### TASK OBJECTIVE
Would you print the records as they stand, down to the last character?

Stored data entries:
----------------------------------------

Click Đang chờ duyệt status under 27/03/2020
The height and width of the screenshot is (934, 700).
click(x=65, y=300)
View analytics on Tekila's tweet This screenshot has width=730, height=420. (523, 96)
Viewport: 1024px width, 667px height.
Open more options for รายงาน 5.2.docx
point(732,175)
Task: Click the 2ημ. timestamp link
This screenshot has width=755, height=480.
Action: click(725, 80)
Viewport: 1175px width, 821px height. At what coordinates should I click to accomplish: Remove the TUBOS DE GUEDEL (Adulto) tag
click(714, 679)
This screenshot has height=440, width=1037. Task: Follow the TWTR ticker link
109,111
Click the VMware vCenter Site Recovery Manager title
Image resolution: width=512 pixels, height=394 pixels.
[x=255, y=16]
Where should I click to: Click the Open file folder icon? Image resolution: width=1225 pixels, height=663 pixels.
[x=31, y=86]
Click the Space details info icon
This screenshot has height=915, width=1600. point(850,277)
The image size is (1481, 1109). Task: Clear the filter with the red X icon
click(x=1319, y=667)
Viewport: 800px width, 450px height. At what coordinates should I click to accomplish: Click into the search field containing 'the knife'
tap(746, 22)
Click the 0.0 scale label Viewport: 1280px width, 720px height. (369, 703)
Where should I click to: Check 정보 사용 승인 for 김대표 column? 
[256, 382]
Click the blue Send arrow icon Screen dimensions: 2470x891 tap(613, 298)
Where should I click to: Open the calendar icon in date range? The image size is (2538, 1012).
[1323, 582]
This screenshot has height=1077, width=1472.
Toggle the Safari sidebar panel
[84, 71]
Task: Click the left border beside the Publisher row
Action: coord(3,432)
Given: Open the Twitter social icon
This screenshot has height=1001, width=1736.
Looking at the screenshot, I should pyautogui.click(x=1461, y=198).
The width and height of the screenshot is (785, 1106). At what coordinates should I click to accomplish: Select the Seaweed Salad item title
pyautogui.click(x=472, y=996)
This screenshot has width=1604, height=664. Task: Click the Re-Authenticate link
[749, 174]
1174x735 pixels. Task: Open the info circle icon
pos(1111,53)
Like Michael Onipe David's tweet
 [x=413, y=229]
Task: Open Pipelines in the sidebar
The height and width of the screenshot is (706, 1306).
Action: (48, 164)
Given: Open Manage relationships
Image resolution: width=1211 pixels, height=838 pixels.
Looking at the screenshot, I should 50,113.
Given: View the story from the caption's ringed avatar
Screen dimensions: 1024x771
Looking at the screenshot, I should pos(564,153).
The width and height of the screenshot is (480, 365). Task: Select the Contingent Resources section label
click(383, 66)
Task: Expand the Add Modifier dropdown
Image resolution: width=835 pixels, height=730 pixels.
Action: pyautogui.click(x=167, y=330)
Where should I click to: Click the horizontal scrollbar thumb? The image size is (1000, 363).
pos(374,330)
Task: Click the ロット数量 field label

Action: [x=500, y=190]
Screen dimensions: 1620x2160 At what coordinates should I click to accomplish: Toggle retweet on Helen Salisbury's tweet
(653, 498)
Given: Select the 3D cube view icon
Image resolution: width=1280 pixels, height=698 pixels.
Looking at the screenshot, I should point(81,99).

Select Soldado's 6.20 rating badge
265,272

----------------------------------------

### SOLUTION TO THIS PROBLEM
Click Đang chờ duyệt status under 27/03/2020
The height and width of the screenshot is (934, 700).
click(x=65, y=300)
View analytics on Tekila's tweet This screenshot has width=730, height=420. (523, 96)
Viewport: 1024px width, 667px height.
Open more options for รายงาน 5.2.docx
point(732,175)
Task: Click the 2ημ. timestamp link
This screenshot has width=755, height=480.
Action: click(725, 80)
Viewport: 1175px width, 821px height. At what coordinates should I click to accomplish: Remove the TUBOS DE GUEDEL (Adulto) tag
click(714, 679)
This screenshot has height=440, width=1037. Task: Follow the TWTR ticker link
109,111
Click the VMware vCenter Site Recovery Manager title
Image resolution: width=512 pixels, height=394 pixels.
[x=255, y=16]
Where should I click to: Click the Open file folder icon? Image resolution: width=1225 pixels, height=663 pixels.
[x=31, y=86]
Click the Space details info icon
This screenshot has height=915, width=1600. point(850,277)
The image size is (1481, 1109). Task: Clear the filter with the red X icon
click(x=1319, y=667)
Viewport: 800px width, 450px height. At what coordinates should I click to accomplish: Click into the search field containing 'the knife'
tap(746, 22)
Click the 0.0 scale label Viewport: 1280px width, 720px height. (369, 703)
Where should I click to: Check 정보 사용 승인 for 김대표 column? 
[256, 382]
Click the blue Send arrow icon Screen dimensions: 2470x891 tap(613, 298)
Where should I click to: Open the calendar icon in date range? The image size is (2538, 1012).
[1323, 582]
This screenshot has height=1077, width=1472.
Toggle the Safari sidebar panel
[84, 71]
Task: Click the left border beside the Publisher row
Action: coord(3,432)
Given: Open the Twitter social icon
This screenshot has height=1001, width=1736.
Looking at the screenshot, I should pyautogui.click(x=1461, y=198).
The width and height of the screenshot is (785, 1106). At what coordinates should I click to accomplish: Select the Seaweed Salad item title
pyautogui.click(x=472, y=996)
This screenshot has width=1604, height=664. Task: Click the Re-Authenticate link
[749, 174]
1174x735 pixels. Task: Open the info circle icon
pos(1111,53)
Like Michael Onipe David's tweet
 [x=413, y=229]
Task: Open Pipelines in the sidebar
The height and width of the screenshot is (706, 1306).
Action: (48, 164)
Given: Open Manage relationships
Image resolution: width=1211 pixels, height=838 pixels.
Looking at the screenshot, I should 50,113.
Given: View the story from the caption's ringed avatar
Screen dimensions: 1024x771
Looking at the screenshot, I should pos(564,153).
The width and height of the screenshot is (480, 365). Task: Select the Contingent Resources section label
click(383, 66)
Task: Expand the Add Modifier dropdown
Image resolution: width=835 pixels, height=730 pixels.
Action: pyautogui.click(x=167, y=330)
Where should I click to: Click the horizontal scrollbar thumb? The image size is (1000, 363).
pos(374,330)
Task: Click the ロット数量 field label

Action: [x=500, y=190]
Screen dimensions: 1620x2160 At what coordinates should I click to accomplish: Toggle retweet on Helen Salisbury's tweet
(653, 498)
Given: Select the 3D cube view icon
Image resolution: width=1280 pixels, height=698 pixels.
Looking at the screenshot, I should point(81,99).

Select Soldado's 6.20 rating badge
265,272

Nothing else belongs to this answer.